TASK TO CARRY OUT:
Lay out the lines of the items as a numbered list, starting at the line that contains "Change the preview background" and continuing through the end of the items, with blank lines left out. Leave the pictures out of your answer.

[Data listing]
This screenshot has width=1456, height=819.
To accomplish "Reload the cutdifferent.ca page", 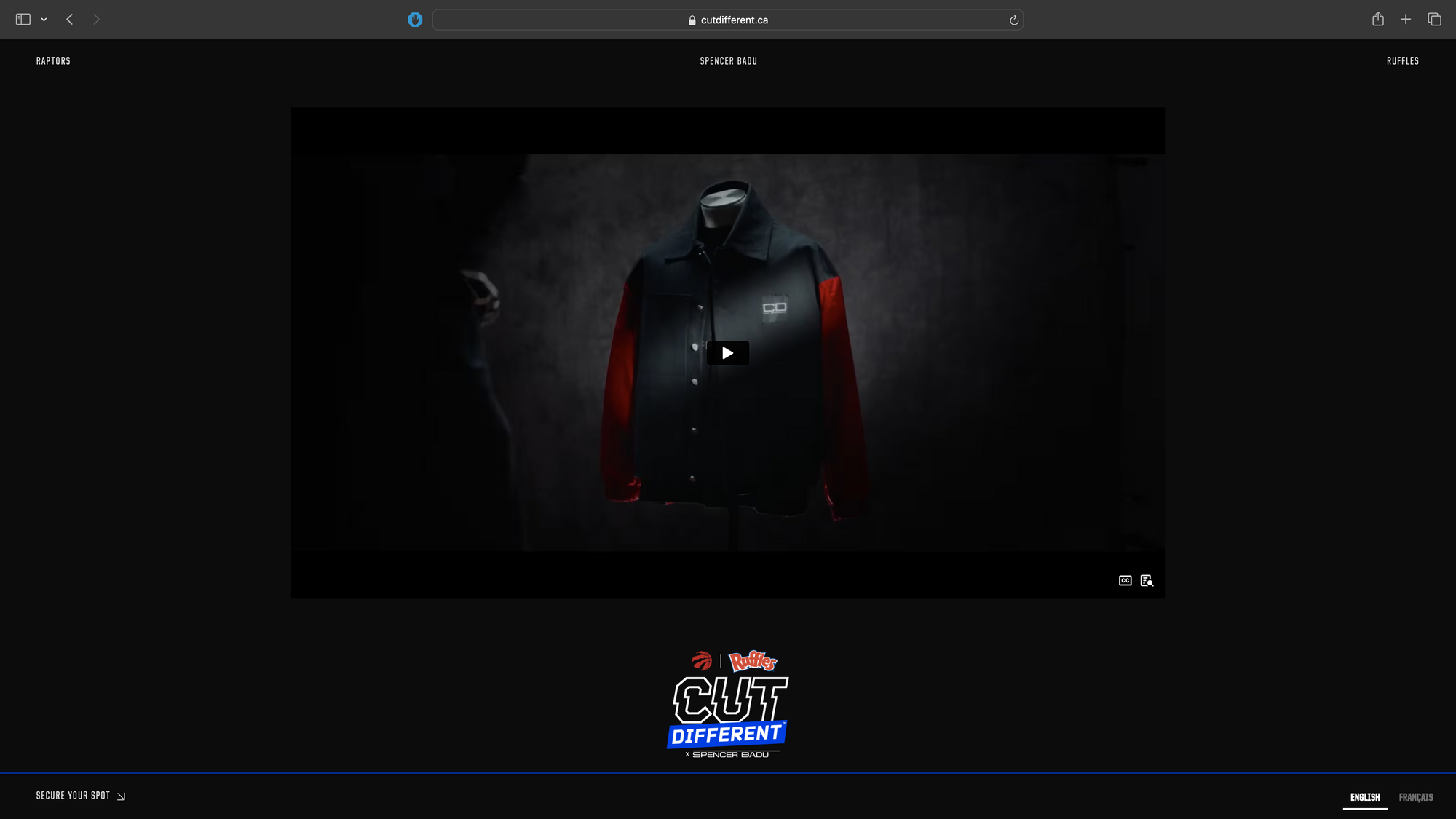I will tap(1013, 20).
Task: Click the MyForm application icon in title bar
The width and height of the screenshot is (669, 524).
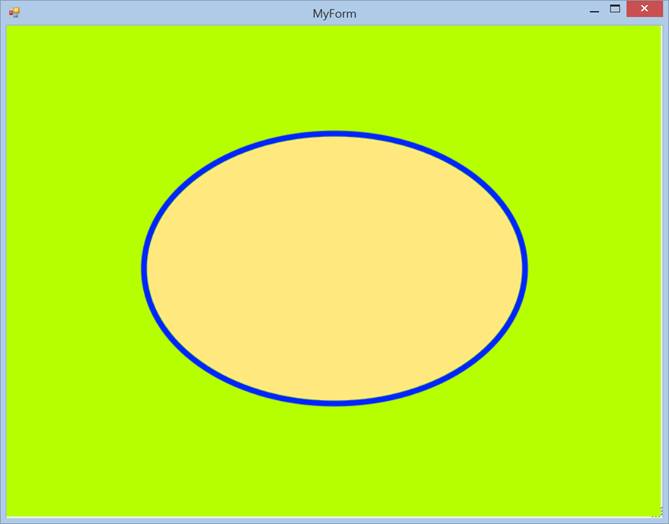Action: (x=14, y=13)
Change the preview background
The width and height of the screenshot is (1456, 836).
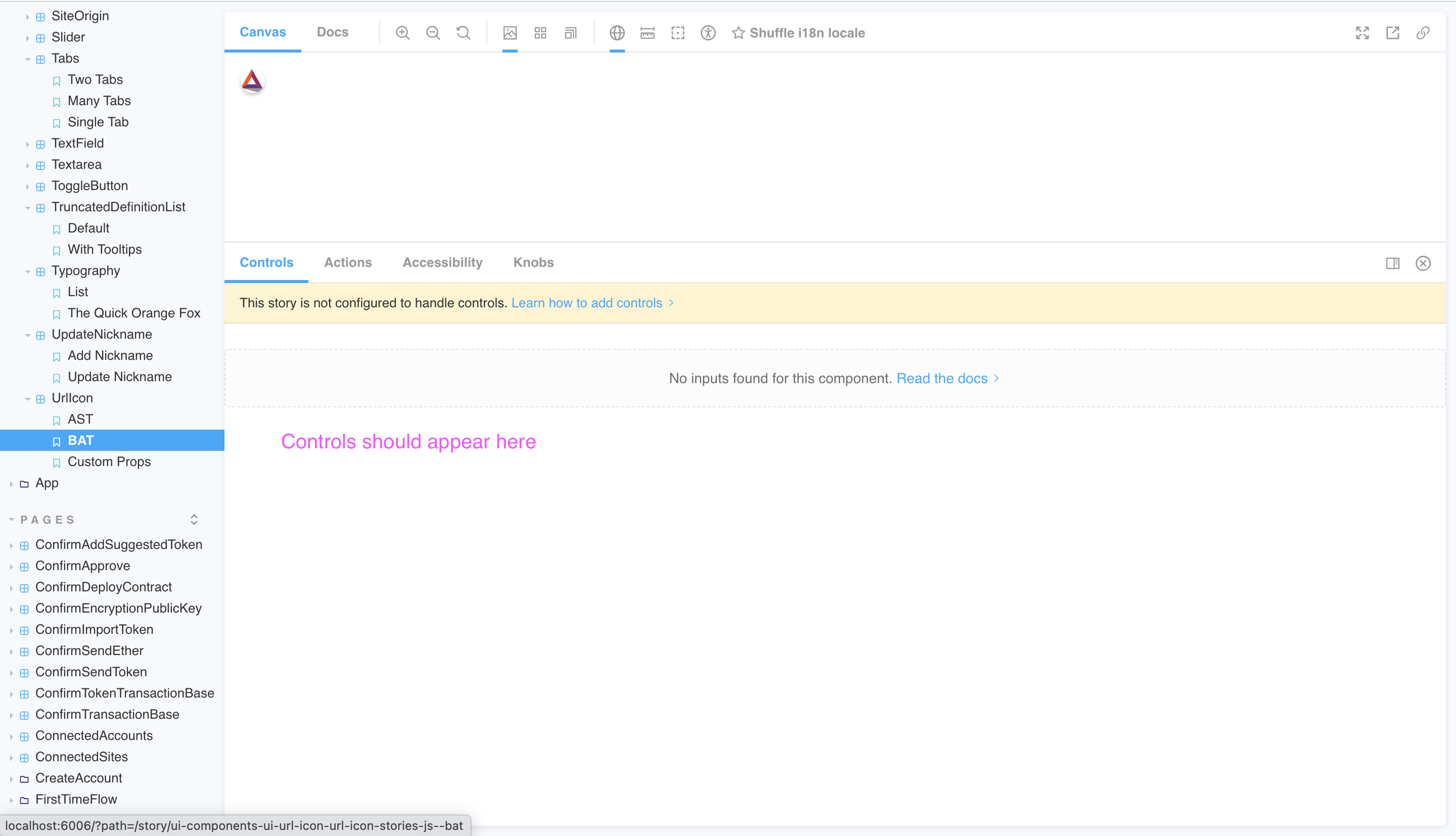click(510, 33)
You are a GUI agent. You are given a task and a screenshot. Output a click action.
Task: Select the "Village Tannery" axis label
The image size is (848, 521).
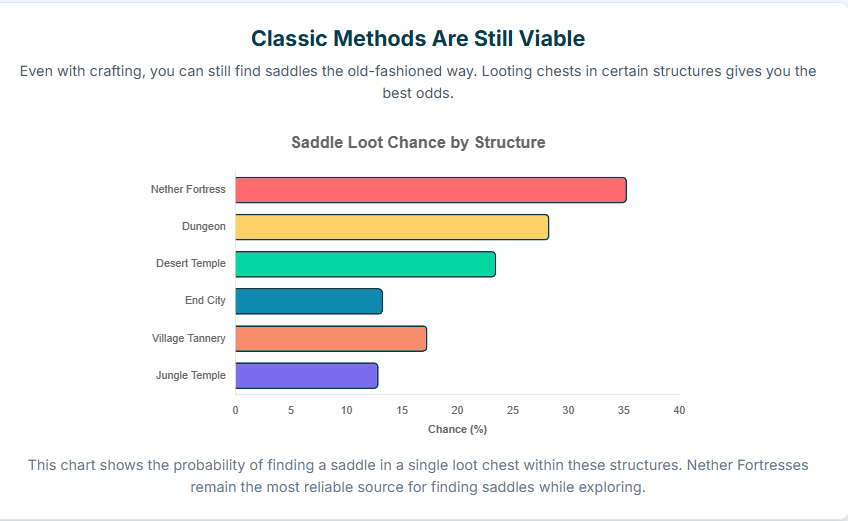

EXERCISE OUTPUT:
1. Change the preview background
2. The width and height of the screenshot is (1456, 836).
3. click(510, 33)
4. You are a GUI agent. You are given a task and a screenshot. Output a click action.
5. Task: Select the "Village Tannery" axis label
6. The image size is (848, 521).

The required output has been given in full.